■ EXERCISE INSTRUCTIONS ■
All lines between the one holding "Select the ActivityPub" and the end of the material below, both ends included, should be restated exactly.

■ SOURCE MATERIAL ■
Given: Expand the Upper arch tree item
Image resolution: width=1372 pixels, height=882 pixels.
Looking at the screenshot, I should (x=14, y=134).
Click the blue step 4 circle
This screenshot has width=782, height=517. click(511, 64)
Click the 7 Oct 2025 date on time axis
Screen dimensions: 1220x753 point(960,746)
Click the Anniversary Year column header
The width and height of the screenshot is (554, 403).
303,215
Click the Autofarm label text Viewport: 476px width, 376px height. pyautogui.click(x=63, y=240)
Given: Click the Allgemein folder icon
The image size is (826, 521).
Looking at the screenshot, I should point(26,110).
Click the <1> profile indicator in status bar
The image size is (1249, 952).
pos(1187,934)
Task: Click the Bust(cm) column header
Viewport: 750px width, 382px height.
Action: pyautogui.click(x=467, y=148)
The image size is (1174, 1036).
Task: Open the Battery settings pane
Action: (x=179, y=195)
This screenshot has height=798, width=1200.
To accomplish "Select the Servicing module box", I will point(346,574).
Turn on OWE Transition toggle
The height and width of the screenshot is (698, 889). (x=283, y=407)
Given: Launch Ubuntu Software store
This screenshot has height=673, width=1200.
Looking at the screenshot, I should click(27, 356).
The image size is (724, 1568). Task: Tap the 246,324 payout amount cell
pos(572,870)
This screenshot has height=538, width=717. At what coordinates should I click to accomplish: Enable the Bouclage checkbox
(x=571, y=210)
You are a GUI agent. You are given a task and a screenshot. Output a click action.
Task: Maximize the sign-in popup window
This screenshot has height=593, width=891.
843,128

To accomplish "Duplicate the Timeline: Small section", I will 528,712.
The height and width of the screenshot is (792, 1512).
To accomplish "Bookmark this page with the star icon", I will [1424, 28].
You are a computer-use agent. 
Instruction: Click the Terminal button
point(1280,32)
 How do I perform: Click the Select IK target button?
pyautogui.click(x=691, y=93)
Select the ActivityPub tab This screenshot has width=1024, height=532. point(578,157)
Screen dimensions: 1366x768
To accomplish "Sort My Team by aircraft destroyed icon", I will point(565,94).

■ TASK RESULT ■
Select the ActivityPub tab This screenshot has width=1024, height=532. point(578,157)
Screen dimensions: 1366x768
To accomplish "Sort My Team by aircraft destroyed icon", I will point(565,94).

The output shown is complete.